The limitation of the study was the sample size. We acknowledge the relatively small sample size, which is a limitation due to the rarity of β-thalassemia/Hb E in the studied population. However, we believe that our findings still provide meaningful insights, as they align with previous literature and highlight novel genetic associations that warrant further investigation.

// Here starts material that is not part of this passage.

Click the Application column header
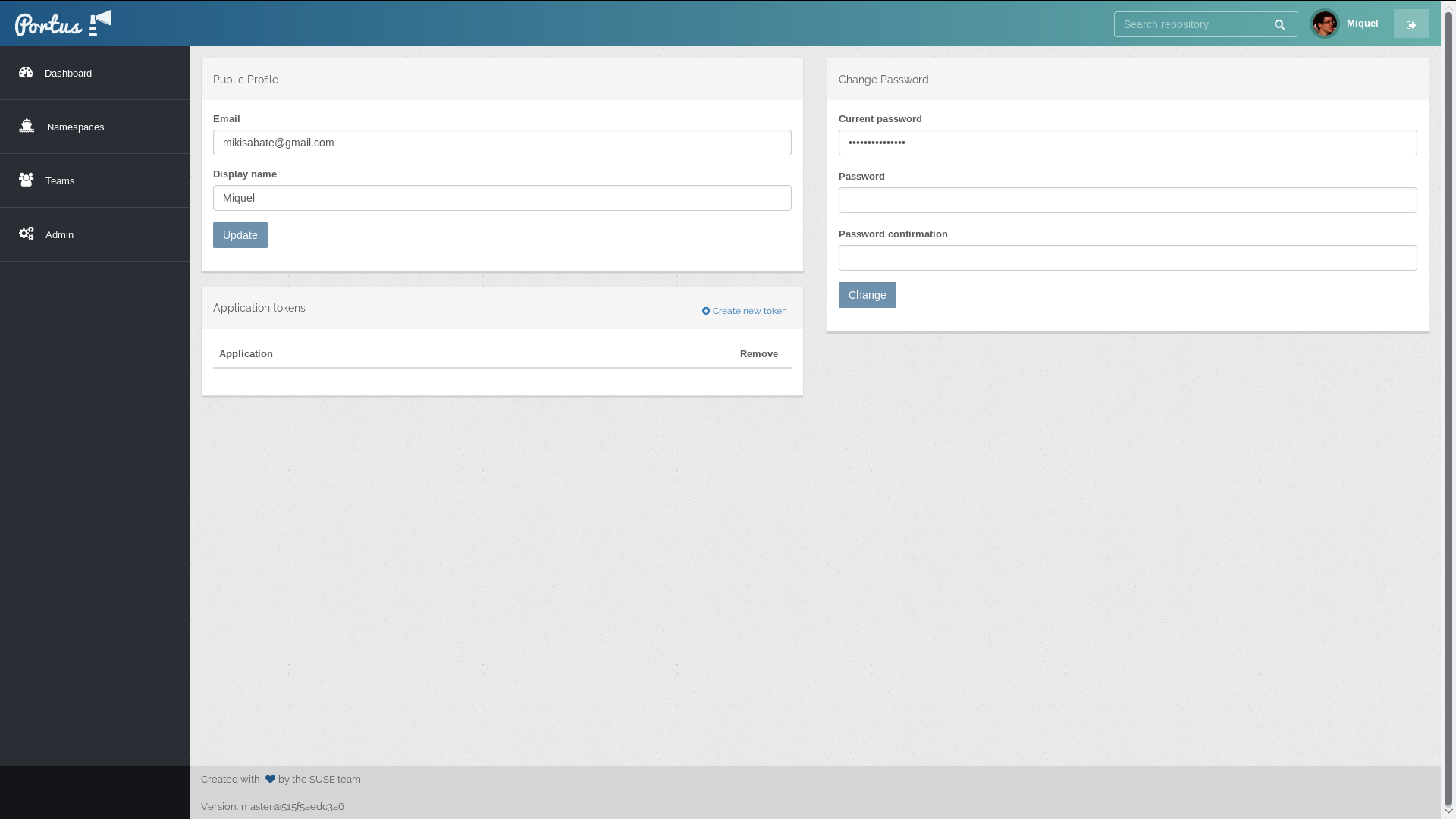Screen dimensions: 1456x819 coord(245,353)
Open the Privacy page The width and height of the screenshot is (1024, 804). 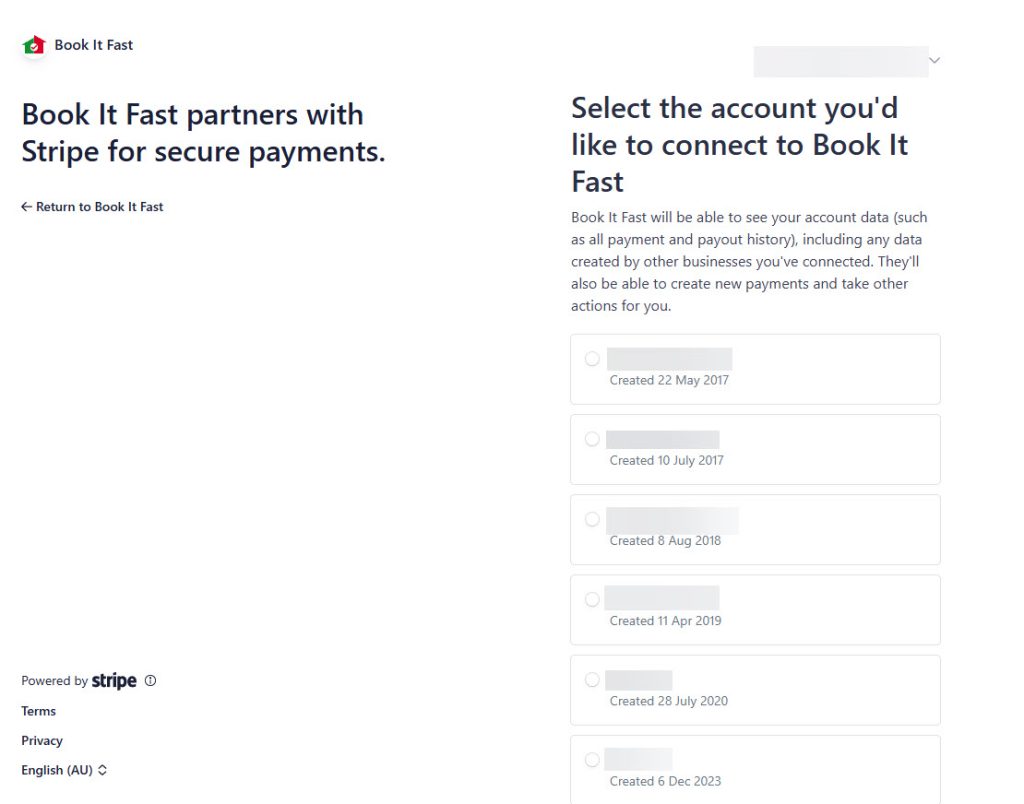pyautogui.click(x=42, y=741)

In conclusion, the two novel SNPs in the OR51B6 and AHSP genes provided valuable insight into potential genetic factors that may influence the clinical outcomes of thalassemia, such as the need for transfusions or the severity of symptoms. Furthermore, multivariate models identified Hb levels and specific genetic variants, particularly in the HBB and the OR51B6 genes, as predictors of transfusion events in compound heterozygous β-thalassemia and Hb E patients. These results contribute to our understanding of the genetic factors that influence clinical outcomes in thalassemia and could guide the development of more personalized treatment strategies aimed at reducing transfusion dependency. Further research is needed to explore the functional mechanisms underlying these genetic associations and to assess their potential applications in clinical practice.